## Your task:
Render the following data as a Markdown table, skipping blank lines. Use a Row column for the number and a Data line column for the text of each line.

++++ Supplied entries ++++

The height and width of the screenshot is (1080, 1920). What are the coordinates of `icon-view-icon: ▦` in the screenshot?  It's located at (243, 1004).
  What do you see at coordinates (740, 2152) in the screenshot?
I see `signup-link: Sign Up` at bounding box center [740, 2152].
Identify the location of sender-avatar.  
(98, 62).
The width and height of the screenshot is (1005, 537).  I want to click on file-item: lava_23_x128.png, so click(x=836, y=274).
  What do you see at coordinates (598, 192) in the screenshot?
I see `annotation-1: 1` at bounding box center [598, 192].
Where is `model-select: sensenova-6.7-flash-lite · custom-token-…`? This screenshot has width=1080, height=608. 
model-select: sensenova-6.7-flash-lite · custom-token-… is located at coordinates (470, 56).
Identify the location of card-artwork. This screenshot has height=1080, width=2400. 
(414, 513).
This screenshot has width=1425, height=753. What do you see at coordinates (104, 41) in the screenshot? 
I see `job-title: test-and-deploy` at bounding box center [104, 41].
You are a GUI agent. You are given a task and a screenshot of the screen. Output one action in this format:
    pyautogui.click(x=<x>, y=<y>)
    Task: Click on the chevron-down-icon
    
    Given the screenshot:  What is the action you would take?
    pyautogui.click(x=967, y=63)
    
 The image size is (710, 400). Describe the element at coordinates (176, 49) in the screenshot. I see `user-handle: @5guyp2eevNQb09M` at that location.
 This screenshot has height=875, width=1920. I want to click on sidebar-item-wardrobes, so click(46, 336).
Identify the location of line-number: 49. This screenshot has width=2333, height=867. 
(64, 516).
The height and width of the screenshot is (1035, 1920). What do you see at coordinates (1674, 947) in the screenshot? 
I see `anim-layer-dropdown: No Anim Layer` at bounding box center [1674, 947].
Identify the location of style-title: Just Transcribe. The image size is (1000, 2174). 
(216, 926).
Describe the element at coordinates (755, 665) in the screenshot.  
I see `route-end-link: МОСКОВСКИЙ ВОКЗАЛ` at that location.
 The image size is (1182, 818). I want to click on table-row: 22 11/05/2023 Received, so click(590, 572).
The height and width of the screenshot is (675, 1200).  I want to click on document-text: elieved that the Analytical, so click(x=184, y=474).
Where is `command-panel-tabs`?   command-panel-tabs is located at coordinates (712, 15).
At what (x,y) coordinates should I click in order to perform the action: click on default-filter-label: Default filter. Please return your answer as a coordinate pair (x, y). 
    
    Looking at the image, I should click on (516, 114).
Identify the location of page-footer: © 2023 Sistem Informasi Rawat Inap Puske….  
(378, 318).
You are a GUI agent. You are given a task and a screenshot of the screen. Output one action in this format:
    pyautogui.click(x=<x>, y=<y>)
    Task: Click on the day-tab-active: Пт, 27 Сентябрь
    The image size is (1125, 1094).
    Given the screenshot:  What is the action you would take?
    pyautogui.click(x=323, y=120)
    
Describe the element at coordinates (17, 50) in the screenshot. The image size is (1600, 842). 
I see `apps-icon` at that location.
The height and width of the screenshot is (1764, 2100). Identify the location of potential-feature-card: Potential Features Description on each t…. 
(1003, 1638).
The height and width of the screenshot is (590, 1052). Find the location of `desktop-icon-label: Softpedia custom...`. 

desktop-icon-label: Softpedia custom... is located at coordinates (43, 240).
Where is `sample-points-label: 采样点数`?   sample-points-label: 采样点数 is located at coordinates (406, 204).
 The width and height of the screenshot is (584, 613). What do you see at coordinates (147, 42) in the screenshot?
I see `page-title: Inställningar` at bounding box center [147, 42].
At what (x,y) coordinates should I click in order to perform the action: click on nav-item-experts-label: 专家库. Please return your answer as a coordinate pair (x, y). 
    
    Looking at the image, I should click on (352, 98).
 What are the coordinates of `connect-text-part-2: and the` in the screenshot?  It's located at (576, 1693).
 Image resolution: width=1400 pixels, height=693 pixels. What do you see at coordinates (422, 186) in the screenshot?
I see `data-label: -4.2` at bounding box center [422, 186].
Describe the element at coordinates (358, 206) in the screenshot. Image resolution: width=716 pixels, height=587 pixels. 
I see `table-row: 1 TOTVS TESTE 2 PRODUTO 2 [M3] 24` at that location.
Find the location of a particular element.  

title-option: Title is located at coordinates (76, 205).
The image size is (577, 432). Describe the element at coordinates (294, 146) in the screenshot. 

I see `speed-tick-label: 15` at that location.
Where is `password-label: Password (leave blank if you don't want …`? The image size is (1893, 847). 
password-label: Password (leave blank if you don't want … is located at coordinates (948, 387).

++++

## Solved exercise:
| Row | Data line |
|---|---|
| 1 | The height and width of the screenshot is (1080, 1920). What are the coordinates of `icon-view-icon: ▦` in the screenshot?  It's located at (243, 1004). |
| 2 |   What do you see at coordinates (740, 2152) in the screenshot? |
| 3 | I see `signup-link: Sign Up` at bounding box center [740, 2152]. |
| 4 | Identify the location of sender-avatar.   |
| 5 | (98, 62). |
| 6 | The width and height of the screenshot is (1005, 537).  I want to click on file-item: lava_23_x128.png, so click(x=836, y=274). |
| 7 |   What do you see at coordinates (598, 192) in the screenshot? |
| 8 | I see `annotation-1: 1` at bounding box center [598, 192]. |
| 9 | Where is `model-select: sensenova-6.7-flash-lite · custom-token-…`? This screenshot has width=1080, height=608.  |
| 10 | model-select: sensenova-6.7-flash-lite · custom-token-… is located at coordinates (470, 56). |
| 11 | Identify the location of card-artwork. This screenshot has height=1080, width=2400.  |
| 12 | (414, 513). |
| 13 | This screenshot has width=1425, height=753. What do you see at coordinates (104, 41) in the screenshot?  |
| 14 | I see `job-title: test-and-deploy` at bounding box center [104, 41]. |
| 15 | You are a GUI agent. You are given a task and a screenshot of the screen. Output one action in this format: |
| 16 |     pyautogui.click(x=<x>, y=<y>) |
| 17 |     Task: Click on the chevron-down-icon |
| 18 |     Given the screenshot:  What is the action you would take? |
| 19 |     pyautogui.click(x=967, y=63) |
| 20 |  The image size is (710, 400). Describe the element at coordinates (176, 49) in the screenshot. I see `user-handle: @5guyp2eevNQb09M` at that location. |
| 21 |  This screenshot has height=875, width=1920. I want to click on sidebar-item-wardrobes, so click(46, 336). |
| 22 | Identify the location of line-number: 49. This screenshot has width=2333, height=867.  |
| 23 | (64, 516). |
| 24 | The height and width of the screenshot is (1035, 1920). What do you see at coordinates (1674, 947) in the screenshot?  |
| 25 | I see `anim-layer-dropdown: No Anim Layer` at bounding box center [1674, 947]. |
| 26 | Identify the location of style-title: Just Transcribe. The image size is (1000, 2174).  |
| 27 | (216, 926). |
| 28 | Describe the element at coordinates (755, 665) in the screenshot.   |
| 29 | I see `route-end-link: МОСКОВСКИЙ ВОКЗАЛ` at that location. |
| 30 |  The image size is (1182, 818). I want to click on table-row: 22 11/05/2023 Received, so click(590, 572). |
| 31 | The height and width of the screenshot is (675, 1200).  I want to click on document-text: elieved that the Analytical, so click(x=184, y=474). |
| 32 | Where is `command-panel-tabs`?   command-panel-tabs is located at coordinates (712, 15). |
| 33 | At what (x,y) coordinates should I click in order to perform the action: click on default-filter-label: Default filter. Please return your answer as a coordinate pair (x, y).  |
| 34 |     Looking at the image, I should click on (516, 114). |
| 35 | Identify the location of page-footer: © 2023 Sistem Informasi Rawat Inap Puske….   |
| 36 | (378, 318). |
| 37 | You are a GUI agent. You are given a task and a screenshot of the screen. Output one action in this format: |
| 38 |     pyautogui.click(x=<x>, y=<y>) |
| 39 |     Task: Click on the day-tab-active: Пт, 27 Сентябрь |
| 40 |     The image size is (1125, 1094). |
| 41 |     Given the screenshot:  What is the action you would take? |
| 42 |     pyautogui.click(x=323, y=120) |
| 43 | Describe the element at coordinates (17, 50) in the screenshot. The image size is (1600, 842).  |
| 44 | I see `apps-icon` at that location. |
| 45 | The height and width of the screenshot is (1764, 2100). Identify the location of potential-feature-card: Potential Features Description on each t….  |
| 46 | (1003, 1638). |
| 47 | The height and width of the screenshot is (590, 1052). Find the location of `desktop-icon-label: Softpedia custom...`.  |
| 48 | desktop-icon-label: Softpedia custom... is located at coordinates (43, 240). |
| 49 | Where is `sample-points-label: 采样点数`?   sample-points-label: 采样点数 is located at coordinates (406, 204). |
| 50 |  The width and height of the screenshot is (584, 613). What do you see at coordinates (147, 42) in the screenshot? |
| 51 | I see `page-title: Inställningar` at bounding box center [147, 42]. |
| 52 | At what (x,y) coordinates should I click in order to perform the action: click on nav-item-experts-label: 专家库. Please return your answer as a coordinate pair (x, y).  |
| 53 |     Looking at the image, I should click on (352, 98). |
| 54 |  What are the coordinates of `connect-text-part-2: and the` in the screenshot?  It's located at (576, 1693). |
| 55 |  Image resolution: width=1400 pixels, height=693 pixels. What do you see at coordinates (422, 186) in the screenshot? |
| 56 | I see `data-label: -4.2` at bounding box center [422, 186]. |
| 57 | Describe the element at coordinates (358, 206) in the screenshot. Image resolution: width=716 pixels, height=587 pixels.  |
| 58 | I see `table-row: 1 TOTVS TESTE 2 PRODUTO 2 [M3] 24` at that location. |
| 59 | Find the location of a particular element.   |
| 60 | title-option: Title is located at coordinates (76, 205). |
| 61 | The image size is (577, 432). Describe the element at coordinates (294, 146) in the screenshot.  |
| 62 | I see `speed-tick-label: 15` at that location. |
| 63 | Where is `password-label: Password (leave blank if you don't want …`? The image size is (1893, 847).  |
| 64 | password-label: Password (leave blank if you don't want … is located at coordinates (948, 387). |